Segmentation fault error in importing sentence_transformers in Azure Machine Learning Service Nvidia Compute


I would like to use sentence_transformers in AML to run XLM-Roberta model for sentence embedding. I have a script in which I import sentence_transformers:

from sentence_transformers import SentenceTransformer

Once I run my AML pipeline, the run fails on this script with the following error:

AzureMLCompute job failed.
UserProcessKilledBySystemSignal: Job failed since the user script received system termination signal usually due to out-of-memory or segfault.
    Cause: segmentation fault
    TaskIndex: 
    NodeIp: #####
    NodeId: #####

I'm pretty sure that this import is causing this error, because if I comment out this import, the rest of the script will run.

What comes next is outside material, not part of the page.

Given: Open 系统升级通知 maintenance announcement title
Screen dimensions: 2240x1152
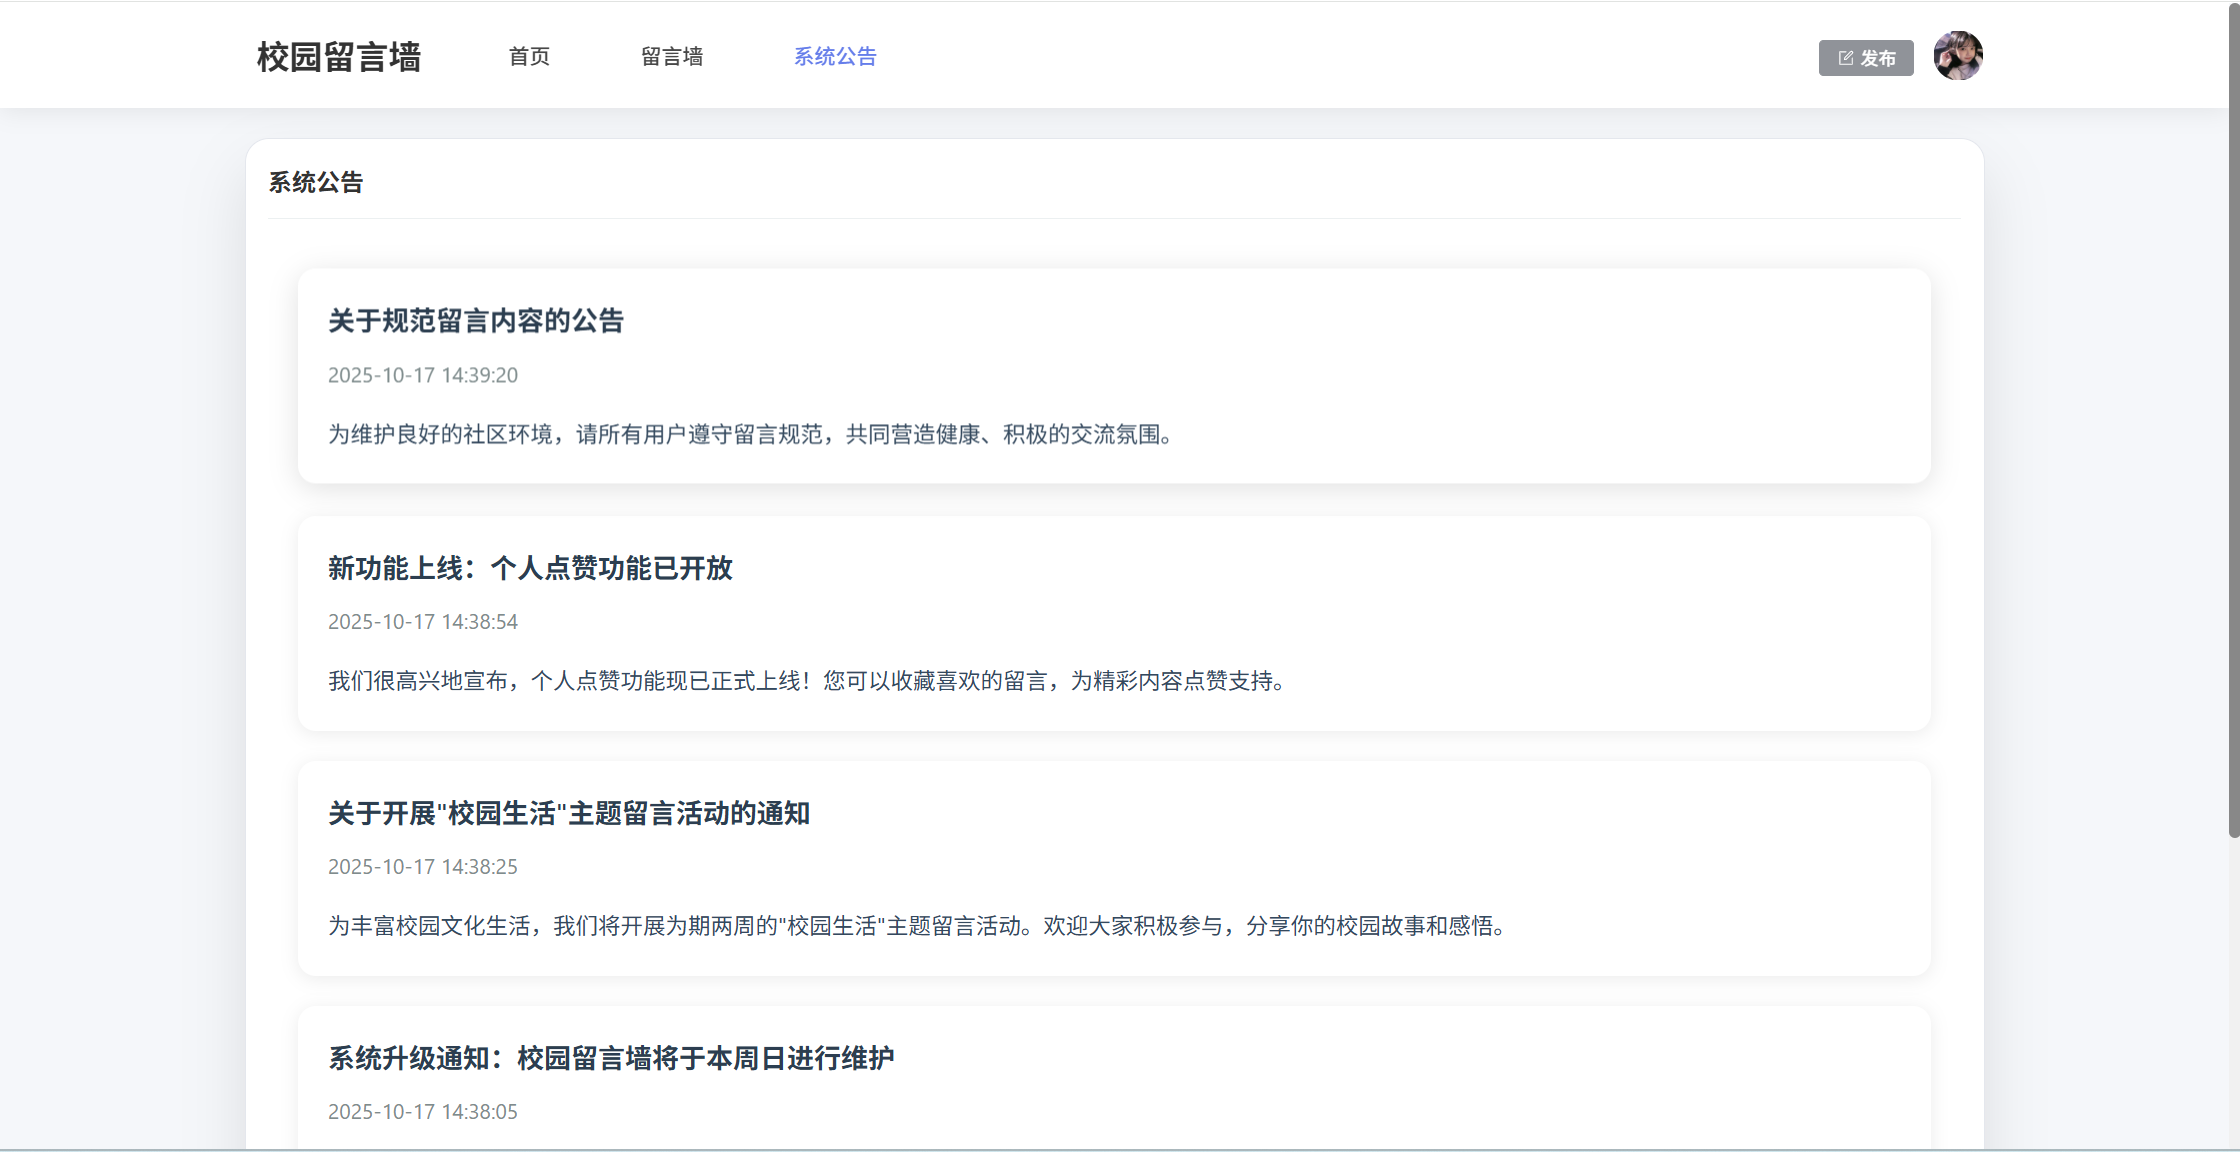Looking at the screenshot, I should (611, 1058).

This is weird because the installation of the sentence_transformers succeed.

This is the details of my compute:

Virtual machine size
STANDARD_NV24 (24 Cores, 224 GB RAM, 1440 GB Disk)
Processing Unit
GPU - 4 x NVIDIA Tesla M60

Agent Pool:

Azure Pipelines

Agent Specification:

ubuntu-16.04

requirements.txt file:

torch==1.4.0
sentence-transformers

Does anyone have a solution for this error?


Solution

  • I fixed the issue by changing the pytorch version from 1.4.0 to 1.6.0. So the requirements.txt looks like this:

    torch==1.6.0
    sentence-transformers
    

    At first I tried one of the older versions of sentence-transformers which was compatible with pytorch 1.4.0. But the older version doesn't support "xml-roberta-base" model, so I tried to upgrade the pytorch version.